David Cameron is the UK’s new Prime Minister, putting the Conservative party back into power after 13 years of Labour rule.
The Conservative leader took over the top job after the resignation of Gordon Brown last night following the breakdown of talks between Labour and the Liberals in a last ditched attempt to cobble together an alliance to keep him in power.
Mr Cameron, at 43 the youngest PM for 200 years, entered 10 Downing Street after travelling to Buckingham Palace to formally accept the Queen’s request to form the next government.
He said he aimed to form a “proper and full coalition” with the Lib Dems to provide “strong, stable government”.
Liberal Democrat leader Nick Clegg will be deputy prime minister in the new government with other key cabinet positions going to Lib Dem MP’s as part of the deal which put Cameron into number 10.
In a speech outside his new Downing Street home, Mr Cameron said he and Mr Clegg would “put aside party differences and work hard for the common good and the national interest”. Source: BBC.

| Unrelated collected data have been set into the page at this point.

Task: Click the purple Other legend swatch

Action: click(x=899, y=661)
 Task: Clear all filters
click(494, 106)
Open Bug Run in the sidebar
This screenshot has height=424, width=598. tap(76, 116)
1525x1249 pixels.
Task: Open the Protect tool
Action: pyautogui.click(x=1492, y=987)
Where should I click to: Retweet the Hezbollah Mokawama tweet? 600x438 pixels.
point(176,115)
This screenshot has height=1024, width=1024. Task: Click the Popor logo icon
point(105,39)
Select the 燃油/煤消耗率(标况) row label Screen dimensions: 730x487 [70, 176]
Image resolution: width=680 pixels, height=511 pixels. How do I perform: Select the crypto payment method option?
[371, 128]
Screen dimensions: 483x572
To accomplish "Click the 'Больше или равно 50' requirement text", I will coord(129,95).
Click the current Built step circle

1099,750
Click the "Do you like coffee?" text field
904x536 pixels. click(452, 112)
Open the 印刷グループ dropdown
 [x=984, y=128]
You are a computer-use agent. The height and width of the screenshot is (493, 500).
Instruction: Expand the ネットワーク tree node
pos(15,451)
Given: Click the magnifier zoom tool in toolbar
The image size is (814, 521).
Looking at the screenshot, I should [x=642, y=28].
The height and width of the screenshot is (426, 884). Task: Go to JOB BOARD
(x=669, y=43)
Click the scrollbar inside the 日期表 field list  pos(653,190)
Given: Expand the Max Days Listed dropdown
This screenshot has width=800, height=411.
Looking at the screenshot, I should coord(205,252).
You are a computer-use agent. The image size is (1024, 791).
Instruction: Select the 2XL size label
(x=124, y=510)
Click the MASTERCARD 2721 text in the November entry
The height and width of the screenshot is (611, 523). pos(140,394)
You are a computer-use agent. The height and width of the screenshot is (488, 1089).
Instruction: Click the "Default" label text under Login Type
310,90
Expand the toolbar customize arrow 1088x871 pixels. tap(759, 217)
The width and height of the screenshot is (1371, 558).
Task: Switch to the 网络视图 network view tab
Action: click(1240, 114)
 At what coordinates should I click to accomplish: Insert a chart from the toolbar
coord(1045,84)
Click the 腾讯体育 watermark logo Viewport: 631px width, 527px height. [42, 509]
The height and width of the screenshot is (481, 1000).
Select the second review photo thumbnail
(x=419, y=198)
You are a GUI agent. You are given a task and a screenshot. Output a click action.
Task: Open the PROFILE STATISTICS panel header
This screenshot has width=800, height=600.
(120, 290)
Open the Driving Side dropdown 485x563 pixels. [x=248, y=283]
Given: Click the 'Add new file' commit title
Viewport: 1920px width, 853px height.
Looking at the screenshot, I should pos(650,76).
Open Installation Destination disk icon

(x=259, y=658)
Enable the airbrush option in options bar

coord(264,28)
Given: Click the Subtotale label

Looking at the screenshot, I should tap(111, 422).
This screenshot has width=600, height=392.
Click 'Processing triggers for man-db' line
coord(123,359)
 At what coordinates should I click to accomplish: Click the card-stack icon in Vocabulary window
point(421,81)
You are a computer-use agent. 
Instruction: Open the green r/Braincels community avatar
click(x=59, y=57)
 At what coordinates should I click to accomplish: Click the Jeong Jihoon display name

No Liberal amnesty as Tory ‘immigration cap’ to go ahead
Nick Clegg’s Lib Dems may have influenced Conservative policy on key issues such as taxation and electoral reform, but early reports suggest that he has compromised on his immigration policies and will not stand in the way of David Cameron’s plans to restrict immigration.
The BBC’s Political Editor Laura Kuenssberg said that the Lib Dems have agreed to a cap on non-EU immigration and will almost certainly drop their policy to grant an amnesty to illegal immigrants.
However, in a surprise move the Lib Dems could be given up to 20 government jobs.
Unconfirmed BBC reports last night indicated that Liberal Democrat’s Chris Hulme may have been given the job of Home Secretary, an important senior ministerial position in the Home Office controlling areas such as the police, border security and controls and immigration (the UK Border Agency is a part of the Home Office).
But later this morning it was officially announced that Conservative MP Theresa May is to become the new Home Secretary, as well as Minister for Women and Equality.
William Hague has been appointed Foreign Secretary and former chancellor of the exchequer Ken Clark is to become the Justice Secretary and Lord Chancellor.
More appointments will be announced later today when the first full meeting of the coalition cabinet is expected to take place.